Ich verstehe, dass Bemerkungen wie „ich finde es großartig, dass du das als Frau machst“ als Kompliment gemeint sind. Wir Frauen können lesen und schreiben, wir studieren wissenschaftliche Fächer, wir bedienen große Maschinen und wir dürfen wählen und manchmal führen Frauen sogar ganze Unternehmen. Warum sollte es dann eine solche herausragende Leistung sein, etwas so furzeinfaches wie Segeln zu tun?
Manchmal habe ich den Eindruck, dass der Job des Skippers die letzte Bastion der Männlichkeit darstellt. Mann muss schon richtig stark sein, um das Boot an den Steg zu ziehen (statt das Eisenschwein mit deutlich mehr Kraft den Job machen zu lassen) oder die Genua richtig knalle dicht zu kurbel (statt einmal ganz kurz höher an den Wind zu gehen). Mann muss mindestens drei Ingenieursstudien erfolgreich absolviert haben, bevor man sich auch nur ein Voltmeter zulegen darf. Und so ein Boot kann sich natürlich nur ein Kerl leisten. Weshalb es dann auch eines Komplimentes bedarf, dass man das als Frau macht?
Wenn ihr uns loben wollt, dann bitte nicht dafür, dass wir das als Frau machen. Dafür haben wir nämlich nichts getan. Lobt uns, und alle anderen, gerne für schöne Anlegemanöver, schnelles Segeln, gut gepflegte Boote oder großartige navigatorische Leistungen. Das sind, geschlechtsunabhängig, alles nennenswerte Leistungen.
Alte Hunde und neue Tricks
Irgendwie scheint sich in der Seglerszene die Einstellung verbreitet zu haben, dass kein Mensch über 10 noch irgendetwas dazulernen kann. Wenn du bis dahin nicht Schweißen, Elektrik, Schreinern und Bootsfahren gelernt hast, ist es vorbei. Zugegeben, damit richten sich auch viele meiner Geschlechtsgenossinnen ein sehr bequemes Nest ein. „Kann ich halt nicht“ und schon muss man auch nichts mehr tun.
Guess what?
Genauso wie jeder Mann lernen kann, ein Bügeleisen zu bedienen oder Kinder zu betreuen, so kann auch jede frau DIE DAS WILL lernen, ein Boot zu führen. Die Kerle sind auch nicht als Skipper auf die Welt gekommen, selbst wenn sie gerne mal so tun. Segeln ist, weiß Gott, keine Raketenwissenschaft und für Rempler gibt es Versicherungen.

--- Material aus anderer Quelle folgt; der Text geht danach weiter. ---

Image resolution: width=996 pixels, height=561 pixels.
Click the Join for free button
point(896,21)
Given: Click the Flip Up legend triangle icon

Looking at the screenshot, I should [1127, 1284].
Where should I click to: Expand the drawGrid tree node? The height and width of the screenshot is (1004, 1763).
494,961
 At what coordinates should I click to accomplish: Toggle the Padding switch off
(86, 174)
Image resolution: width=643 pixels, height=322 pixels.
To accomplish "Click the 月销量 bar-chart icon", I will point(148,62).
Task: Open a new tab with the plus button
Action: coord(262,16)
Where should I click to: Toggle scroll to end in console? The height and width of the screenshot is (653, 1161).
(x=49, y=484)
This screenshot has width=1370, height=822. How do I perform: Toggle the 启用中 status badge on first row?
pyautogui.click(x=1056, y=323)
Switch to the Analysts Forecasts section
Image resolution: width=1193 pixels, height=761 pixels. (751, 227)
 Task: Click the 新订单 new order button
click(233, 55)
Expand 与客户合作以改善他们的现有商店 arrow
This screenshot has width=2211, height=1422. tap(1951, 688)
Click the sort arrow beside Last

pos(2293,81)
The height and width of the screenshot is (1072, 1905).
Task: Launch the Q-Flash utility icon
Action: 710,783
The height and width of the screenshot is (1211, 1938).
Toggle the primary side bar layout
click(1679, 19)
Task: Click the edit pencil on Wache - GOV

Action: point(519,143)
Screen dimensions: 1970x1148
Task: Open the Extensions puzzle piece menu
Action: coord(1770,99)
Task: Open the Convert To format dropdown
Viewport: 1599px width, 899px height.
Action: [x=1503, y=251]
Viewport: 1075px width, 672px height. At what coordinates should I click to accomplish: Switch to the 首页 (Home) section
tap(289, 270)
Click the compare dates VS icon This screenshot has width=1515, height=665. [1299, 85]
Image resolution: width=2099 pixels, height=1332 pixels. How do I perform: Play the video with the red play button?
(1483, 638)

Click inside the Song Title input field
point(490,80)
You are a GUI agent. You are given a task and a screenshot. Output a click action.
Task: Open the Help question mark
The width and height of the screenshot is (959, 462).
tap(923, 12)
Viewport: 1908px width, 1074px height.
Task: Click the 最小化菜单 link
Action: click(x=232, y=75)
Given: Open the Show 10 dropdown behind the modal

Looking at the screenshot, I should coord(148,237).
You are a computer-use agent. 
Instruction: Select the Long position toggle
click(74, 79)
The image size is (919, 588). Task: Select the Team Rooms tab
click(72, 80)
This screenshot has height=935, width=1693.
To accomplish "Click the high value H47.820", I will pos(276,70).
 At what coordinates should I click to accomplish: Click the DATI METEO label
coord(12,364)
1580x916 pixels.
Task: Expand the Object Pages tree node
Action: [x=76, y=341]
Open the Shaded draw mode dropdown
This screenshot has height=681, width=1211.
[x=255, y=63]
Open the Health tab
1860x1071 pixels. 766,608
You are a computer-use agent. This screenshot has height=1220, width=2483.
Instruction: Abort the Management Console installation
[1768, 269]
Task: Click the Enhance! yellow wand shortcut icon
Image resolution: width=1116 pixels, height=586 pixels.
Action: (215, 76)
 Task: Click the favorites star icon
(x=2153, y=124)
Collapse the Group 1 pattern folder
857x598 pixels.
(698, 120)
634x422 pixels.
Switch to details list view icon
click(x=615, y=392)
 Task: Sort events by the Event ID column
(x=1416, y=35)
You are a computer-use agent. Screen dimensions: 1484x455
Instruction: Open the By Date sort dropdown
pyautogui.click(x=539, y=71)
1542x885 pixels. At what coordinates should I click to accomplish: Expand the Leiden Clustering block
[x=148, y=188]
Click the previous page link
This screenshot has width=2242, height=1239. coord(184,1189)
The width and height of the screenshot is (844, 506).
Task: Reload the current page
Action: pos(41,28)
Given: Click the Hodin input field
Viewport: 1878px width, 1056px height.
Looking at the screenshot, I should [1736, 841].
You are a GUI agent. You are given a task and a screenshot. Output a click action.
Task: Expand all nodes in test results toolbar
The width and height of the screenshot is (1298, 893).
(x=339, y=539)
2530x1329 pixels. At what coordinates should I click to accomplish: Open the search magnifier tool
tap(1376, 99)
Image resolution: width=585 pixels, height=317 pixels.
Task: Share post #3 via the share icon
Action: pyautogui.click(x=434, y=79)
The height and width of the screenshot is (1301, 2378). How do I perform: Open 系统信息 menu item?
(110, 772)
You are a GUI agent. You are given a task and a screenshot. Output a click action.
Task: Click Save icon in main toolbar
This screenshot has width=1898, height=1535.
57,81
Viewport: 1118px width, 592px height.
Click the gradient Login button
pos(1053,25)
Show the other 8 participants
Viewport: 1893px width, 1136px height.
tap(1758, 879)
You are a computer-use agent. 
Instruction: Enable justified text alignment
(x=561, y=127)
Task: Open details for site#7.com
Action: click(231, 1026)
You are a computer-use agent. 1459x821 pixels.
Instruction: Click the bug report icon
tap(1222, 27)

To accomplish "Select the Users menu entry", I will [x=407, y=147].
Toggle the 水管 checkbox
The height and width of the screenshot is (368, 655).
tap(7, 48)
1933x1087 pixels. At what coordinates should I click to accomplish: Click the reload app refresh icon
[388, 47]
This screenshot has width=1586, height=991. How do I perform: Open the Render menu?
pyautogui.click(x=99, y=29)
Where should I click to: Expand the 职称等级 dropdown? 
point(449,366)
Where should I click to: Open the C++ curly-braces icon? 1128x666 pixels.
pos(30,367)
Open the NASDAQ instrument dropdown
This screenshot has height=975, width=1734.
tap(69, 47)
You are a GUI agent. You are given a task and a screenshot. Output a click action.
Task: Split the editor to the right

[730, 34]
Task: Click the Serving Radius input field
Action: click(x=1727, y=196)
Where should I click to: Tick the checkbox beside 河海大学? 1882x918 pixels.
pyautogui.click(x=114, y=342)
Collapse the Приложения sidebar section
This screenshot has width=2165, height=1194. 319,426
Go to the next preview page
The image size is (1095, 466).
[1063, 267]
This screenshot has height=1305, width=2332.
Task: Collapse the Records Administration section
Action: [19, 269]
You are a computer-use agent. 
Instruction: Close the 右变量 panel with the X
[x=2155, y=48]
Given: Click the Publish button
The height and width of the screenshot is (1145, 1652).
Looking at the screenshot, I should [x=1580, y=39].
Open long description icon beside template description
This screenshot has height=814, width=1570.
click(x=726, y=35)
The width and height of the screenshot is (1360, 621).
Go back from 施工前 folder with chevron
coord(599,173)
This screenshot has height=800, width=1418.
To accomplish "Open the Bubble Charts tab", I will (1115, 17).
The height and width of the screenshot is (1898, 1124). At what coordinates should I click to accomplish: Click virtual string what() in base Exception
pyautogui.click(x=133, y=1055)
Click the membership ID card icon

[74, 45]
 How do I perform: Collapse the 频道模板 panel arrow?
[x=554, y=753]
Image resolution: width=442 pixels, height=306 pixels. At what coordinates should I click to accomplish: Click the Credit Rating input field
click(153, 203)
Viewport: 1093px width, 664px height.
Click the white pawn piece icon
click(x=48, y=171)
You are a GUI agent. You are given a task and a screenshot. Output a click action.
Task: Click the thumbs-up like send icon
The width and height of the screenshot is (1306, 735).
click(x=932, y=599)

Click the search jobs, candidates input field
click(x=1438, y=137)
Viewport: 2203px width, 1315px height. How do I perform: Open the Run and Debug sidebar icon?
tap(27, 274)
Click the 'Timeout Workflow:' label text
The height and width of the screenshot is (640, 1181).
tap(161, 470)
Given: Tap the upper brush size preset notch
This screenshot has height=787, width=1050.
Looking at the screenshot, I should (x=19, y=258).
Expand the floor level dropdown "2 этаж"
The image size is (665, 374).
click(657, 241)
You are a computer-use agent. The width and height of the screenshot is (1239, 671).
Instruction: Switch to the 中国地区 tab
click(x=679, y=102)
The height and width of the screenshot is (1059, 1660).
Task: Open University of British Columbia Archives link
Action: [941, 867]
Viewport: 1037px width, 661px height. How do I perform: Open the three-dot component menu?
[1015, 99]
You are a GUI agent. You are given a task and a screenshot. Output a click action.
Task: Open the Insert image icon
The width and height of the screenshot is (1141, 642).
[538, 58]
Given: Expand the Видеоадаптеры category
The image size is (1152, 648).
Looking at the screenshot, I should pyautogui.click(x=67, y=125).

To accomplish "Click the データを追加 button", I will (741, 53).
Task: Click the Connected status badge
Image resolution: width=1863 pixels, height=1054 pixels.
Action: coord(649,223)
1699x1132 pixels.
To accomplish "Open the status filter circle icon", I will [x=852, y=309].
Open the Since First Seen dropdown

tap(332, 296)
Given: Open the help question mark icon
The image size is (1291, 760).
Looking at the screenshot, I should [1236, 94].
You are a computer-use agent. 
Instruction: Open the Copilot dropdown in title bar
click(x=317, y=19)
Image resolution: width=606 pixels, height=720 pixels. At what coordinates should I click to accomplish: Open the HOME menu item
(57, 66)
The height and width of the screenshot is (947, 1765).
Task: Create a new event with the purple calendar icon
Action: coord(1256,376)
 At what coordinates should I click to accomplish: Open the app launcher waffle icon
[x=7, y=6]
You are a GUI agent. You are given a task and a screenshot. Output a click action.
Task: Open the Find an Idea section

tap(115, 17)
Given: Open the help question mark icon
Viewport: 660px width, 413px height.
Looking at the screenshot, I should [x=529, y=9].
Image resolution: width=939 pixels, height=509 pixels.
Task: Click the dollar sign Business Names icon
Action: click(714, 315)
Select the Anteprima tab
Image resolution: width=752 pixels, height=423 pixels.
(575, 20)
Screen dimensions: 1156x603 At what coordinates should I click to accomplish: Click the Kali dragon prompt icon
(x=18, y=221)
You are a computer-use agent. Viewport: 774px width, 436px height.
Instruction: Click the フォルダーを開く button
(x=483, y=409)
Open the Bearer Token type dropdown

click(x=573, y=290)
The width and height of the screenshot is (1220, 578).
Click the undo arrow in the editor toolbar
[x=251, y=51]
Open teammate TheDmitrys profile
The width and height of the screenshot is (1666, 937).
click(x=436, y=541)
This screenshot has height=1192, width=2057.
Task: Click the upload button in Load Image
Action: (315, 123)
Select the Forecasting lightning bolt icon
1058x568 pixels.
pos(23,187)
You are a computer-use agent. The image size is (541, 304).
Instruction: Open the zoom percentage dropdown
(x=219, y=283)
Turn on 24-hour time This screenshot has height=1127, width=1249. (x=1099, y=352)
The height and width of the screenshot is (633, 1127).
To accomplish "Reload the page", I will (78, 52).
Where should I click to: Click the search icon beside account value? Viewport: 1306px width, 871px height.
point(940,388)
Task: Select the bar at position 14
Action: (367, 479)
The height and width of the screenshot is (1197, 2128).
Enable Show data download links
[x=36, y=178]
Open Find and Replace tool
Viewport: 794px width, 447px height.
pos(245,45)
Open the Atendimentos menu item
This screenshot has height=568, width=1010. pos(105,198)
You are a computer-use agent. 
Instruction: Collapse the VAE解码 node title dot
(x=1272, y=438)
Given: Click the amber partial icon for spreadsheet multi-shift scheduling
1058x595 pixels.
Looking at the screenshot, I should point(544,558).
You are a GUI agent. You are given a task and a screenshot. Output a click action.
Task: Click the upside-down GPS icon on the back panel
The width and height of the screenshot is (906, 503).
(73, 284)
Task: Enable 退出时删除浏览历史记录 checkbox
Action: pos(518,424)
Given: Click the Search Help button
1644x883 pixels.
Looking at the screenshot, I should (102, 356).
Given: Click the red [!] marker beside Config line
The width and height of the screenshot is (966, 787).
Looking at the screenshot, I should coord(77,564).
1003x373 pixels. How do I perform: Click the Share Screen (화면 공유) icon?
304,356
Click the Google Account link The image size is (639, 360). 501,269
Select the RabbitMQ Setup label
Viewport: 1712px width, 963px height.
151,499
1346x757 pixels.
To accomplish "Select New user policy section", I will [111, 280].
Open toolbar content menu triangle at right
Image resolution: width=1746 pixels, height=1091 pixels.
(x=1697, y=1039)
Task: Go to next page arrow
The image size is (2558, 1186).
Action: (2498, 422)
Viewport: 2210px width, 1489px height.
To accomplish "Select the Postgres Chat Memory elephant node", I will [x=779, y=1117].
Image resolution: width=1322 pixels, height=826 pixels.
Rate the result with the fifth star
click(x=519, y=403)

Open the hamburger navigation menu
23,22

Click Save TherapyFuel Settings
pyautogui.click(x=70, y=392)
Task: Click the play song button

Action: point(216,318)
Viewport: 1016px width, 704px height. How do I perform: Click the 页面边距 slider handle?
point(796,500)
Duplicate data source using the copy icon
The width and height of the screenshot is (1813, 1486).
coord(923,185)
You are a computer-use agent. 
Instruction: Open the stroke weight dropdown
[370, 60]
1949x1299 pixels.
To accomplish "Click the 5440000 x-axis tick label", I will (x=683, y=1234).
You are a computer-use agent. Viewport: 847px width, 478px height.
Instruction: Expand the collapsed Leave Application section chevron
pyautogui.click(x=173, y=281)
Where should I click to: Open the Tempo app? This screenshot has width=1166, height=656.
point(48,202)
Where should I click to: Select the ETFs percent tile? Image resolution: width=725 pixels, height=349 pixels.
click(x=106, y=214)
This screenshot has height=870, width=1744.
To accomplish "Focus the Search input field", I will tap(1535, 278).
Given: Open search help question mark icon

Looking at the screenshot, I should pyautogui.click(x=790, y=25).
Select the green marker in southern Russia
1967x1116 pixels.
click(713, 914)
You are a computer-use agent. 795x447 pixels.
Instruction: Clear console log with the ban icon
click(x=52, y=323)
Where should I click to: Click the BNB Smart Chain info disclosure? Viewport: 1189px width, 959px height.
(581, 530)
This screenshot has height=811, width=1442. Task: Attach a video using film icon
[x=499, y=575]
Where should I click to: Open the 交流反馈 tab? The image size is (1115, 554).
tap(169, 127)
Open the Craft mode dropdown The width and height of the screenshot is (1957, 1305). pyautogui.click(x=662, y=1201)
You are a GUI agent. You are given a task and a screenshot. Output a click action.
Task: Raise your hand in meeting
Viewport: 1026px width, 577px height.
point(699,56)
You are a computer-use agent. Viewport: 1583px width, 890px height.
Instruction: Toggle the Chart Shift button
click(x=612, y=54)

Die ganze hervorragende Annette Kilch sagt es immer wieder: Können kommt von Machen. Nur wenn man mal anfängt etwas zu tun, kann man es lernen. Scheitern gehört da dazu! Guckt doch mal einem kleinen Kind zu, das Laufen lernt. Wie oft fällt das hin? Gibt das deswegen auf? So wart ihr auch mal. Was hat sich seitdem geändert, dass ihr nun meint, nicht mehr lernen zu können?
Also Mädels, macht einfach mal. Passt mit den Seegatten auf und pflegt den Dieseltank, der Rest geht schon schief. Und Jungs, einfach mal die Fresse halten, INSBESONDERE wenn ihr meint, es besser zu wissen. Vielleicht zeigt ihr mal, wie schön ihr Leinen werfen könnt und erinnert euch daran, wie das war, als euch beigebracht worden ist, ein Boot zu fahren.